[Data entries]
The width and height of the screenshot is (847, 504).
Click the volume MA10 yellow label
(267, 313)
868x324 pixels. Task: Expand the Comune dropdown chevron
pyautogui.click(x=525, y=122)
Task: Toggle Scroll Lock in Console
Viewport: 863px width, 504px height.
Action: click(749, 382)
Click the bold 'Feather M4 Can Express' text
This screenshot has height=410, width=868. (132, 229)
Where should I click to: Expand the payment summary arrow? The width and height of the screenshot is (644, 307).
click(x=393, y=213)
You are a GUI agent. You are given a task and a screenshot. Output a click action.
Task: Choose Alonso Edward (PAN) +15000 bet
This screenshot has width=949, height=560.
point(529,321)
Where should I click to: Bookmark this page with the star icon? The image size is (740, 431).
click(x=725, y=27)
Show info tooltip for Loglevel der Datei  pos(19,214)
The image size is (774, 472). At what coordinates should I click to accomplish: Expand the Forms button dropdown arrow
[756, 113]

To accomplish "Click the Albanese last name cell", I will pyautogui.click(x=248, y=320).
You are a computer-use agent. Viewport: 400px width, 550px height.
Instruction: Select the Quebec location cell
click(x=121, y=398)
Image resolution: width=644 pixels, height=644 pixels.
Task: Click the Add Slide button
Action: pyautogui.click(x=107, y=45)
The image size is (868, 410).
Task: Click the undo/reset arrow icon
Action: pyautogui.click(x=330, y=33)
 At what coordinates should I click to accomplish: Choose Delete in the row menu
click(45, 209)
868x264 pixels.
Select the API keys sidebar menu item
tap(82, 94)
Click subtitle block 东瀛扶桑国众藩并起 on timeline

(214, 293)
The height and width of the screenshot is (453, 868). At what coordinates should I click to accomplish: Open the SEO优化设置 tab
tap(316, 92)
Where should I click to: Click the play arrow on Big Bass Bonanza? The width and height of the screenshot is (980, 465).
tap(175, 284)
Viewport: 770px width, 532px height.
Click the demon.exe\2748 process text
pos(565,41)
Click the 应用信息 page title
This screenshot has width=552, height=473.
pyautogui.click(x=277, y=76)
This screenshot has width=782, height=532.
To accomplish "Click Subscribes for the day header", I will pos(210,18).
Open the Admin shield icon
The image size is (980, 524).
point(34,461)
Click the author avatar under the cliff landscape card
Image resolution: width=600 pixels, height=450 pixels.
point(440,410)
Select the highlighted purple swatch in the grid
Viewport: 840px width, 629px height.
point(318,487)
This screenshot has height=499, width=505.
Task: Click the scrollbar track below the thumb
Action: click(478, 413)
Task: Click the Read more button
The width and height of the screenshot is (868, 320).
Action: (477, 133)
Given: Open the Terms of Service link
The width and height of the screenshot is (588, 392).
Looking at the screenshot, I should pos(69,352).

_Work task:_
Search the entries above for "agent". Show every line that has it.

_Worked solution:_
You are a GUI agent. You are given a task and a screenshot. Output a click action.
You are a computer-use agent. Viewport: 400px width, 550px height.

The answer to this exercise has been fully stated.